Steinmeiers Polenbesuch wird nicht einfach
Auf der politischen Ebene ist das Verhältnis zwischen Deutschland und Polen so heikel und kompliziert wie schon lange nicht mehr. Bundespräsident Frank-Walter Steinmeier will mit einem Arbeitsbesuch in Warschau die Beziehungen verbessern.
So schnell kann es gehen: Noch 2013 war für sieben von zehn Deutschen klar, die Beziehungen zu Polen sind gut. Nun sind es nur noch 31 Prozent. Eine Mehrheit von 44 Prozent der Deutschen bewerten laut dem jüngsten Deutsch-Polnischen Barometer das Verhältnis der Nachbarländer als schlecht. Auch die Misstöne zwischen Warschau und Brüssel sind kaum zu überhören. Es gibt also genug Gründe, sich um eine politische Annäherung zu bemühen.

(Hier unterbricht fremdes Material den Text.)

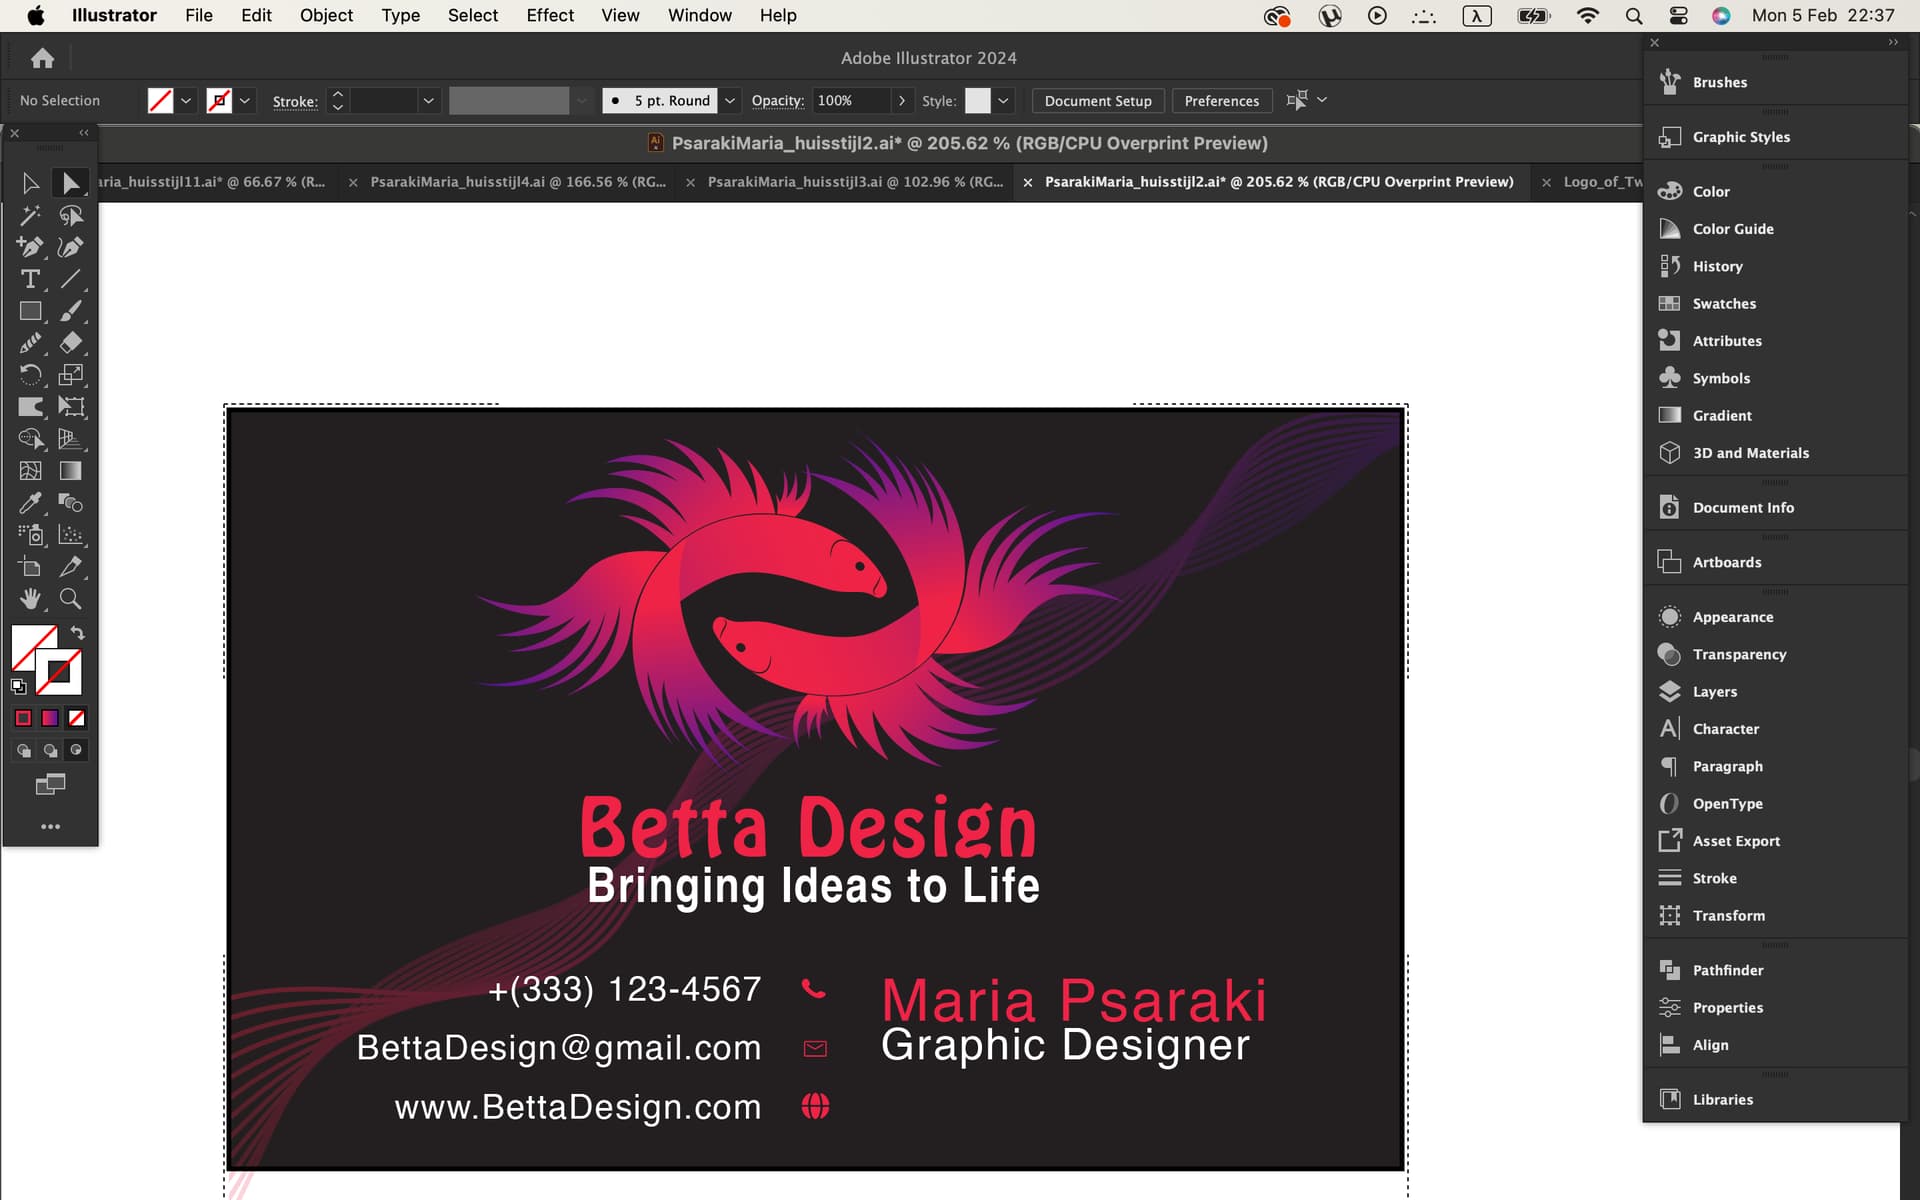Image resolution: width=1920 pixels, height=1200 pixels.
Task: Click the Document Setup button
Action: 1098,101
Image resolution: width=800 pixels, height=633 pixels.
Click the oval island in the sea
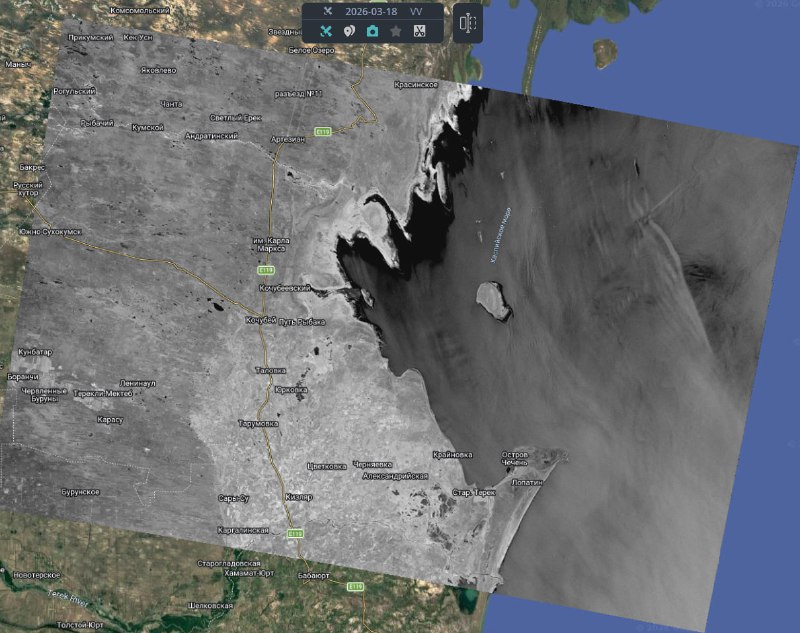(492, 299)
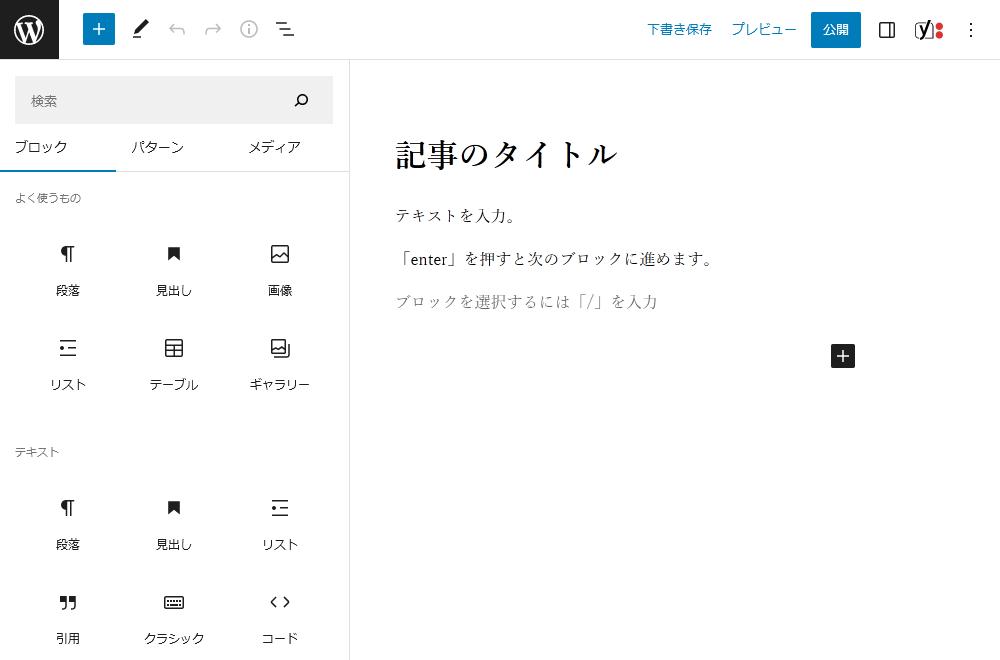
Task: Save draft via 下書き保存 link
Action: point(679,30)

Steinmeier fliegt am Dienstag nach Warschau. Offizieller Anlass ist eine Rede zum 100. Jahrestag der Wiedererlangung der Unabhängigkeit Polens. Mindestens genauso wichtig ist indes sein Gespräch mit Staatspräsident Andrzej Duda. Steinmeier und Duda kennen sich seit August 2015. Das polnische Staatsoberhaupt, einst Europaabgeordneter der nationalkonservativen Partei Recht und Gerechtigkeit (PiS), entkräftete seinerzeit viele Sorgen der Bundesregierung, Warschau könne einen EU-skeptischen Kurs einschlagen. Doch das war ein Trugschluss.
Trotz aller Warnungen der EU treibt Polens nationalkonservative Regierung ihre Justizreform voran, setzt regierungskritische Richter ab und beruft linientreue Nachfolger. Im Dezember 2017 leitete die Europäische Kommission gegen Warschau ein Verfahren nach Artikel 7 des EUVertrags ein, das bis zum Stimmrechtsentzug für Polen führen kann. Es ist das erste Mal, dass Brüssel so gegen ein Mitgliedsland vorgeht. Denn fundamentale Prinzipien wie die Gewaltenteilung seien bedroht.
Streit um Kriegsentschädigungen
Den deutsch-polnischen Streit heizen zudem polnische Forderungen nach Entschädigung für die Zerstörung des Landes im Zweiten Weltkrieg an. Polens Bevölkerung ist bei der Frage der Kriegsentschädigung uneins. 46 Prozent der Polen wollen, dass Warschau von Deutschland Reparationen für den Zweiten Weltkrieg verlangt. 40 Prozent sind dagegen. Jeder zweite Pole meint laut dem Deutsch-Polnischen Barometer, dass die internationale Öffentlichkeit die Opfer nicht ausreichend anerkenne, die Polen im Lauf der Geschichte erbracht hätten. Nur 17 Prozent zeigen sich überzeugt, das Leid und die Opfer Polens würden genügend wahrgenommen.
Groß ist der Wunsch in Polen, dass führende deutsche Politiker klarstellen, dass nicht Polen, sondern Deutschland für den Massenmord in Auschwitz verantwortlich war. Würde das Steinmeier bei seinem Besuch in Warschau sagen, wäre das für viele Polen eine wichtige Nachricht. Hintergrund sind Vorwürfe aus Israel, Polen hätten sich am Holocaust beteiligt.
Bei seinem ersten Polenbesuch als Bundespräsident im Mai 2017 hatte Steinmeier für eine vertrauensvolle Zusammenarbeit der Nachbarn geworben. „Polen liegt mir am Herzen, das deutsch-polnische Verhältnis erst recht“, sagte er.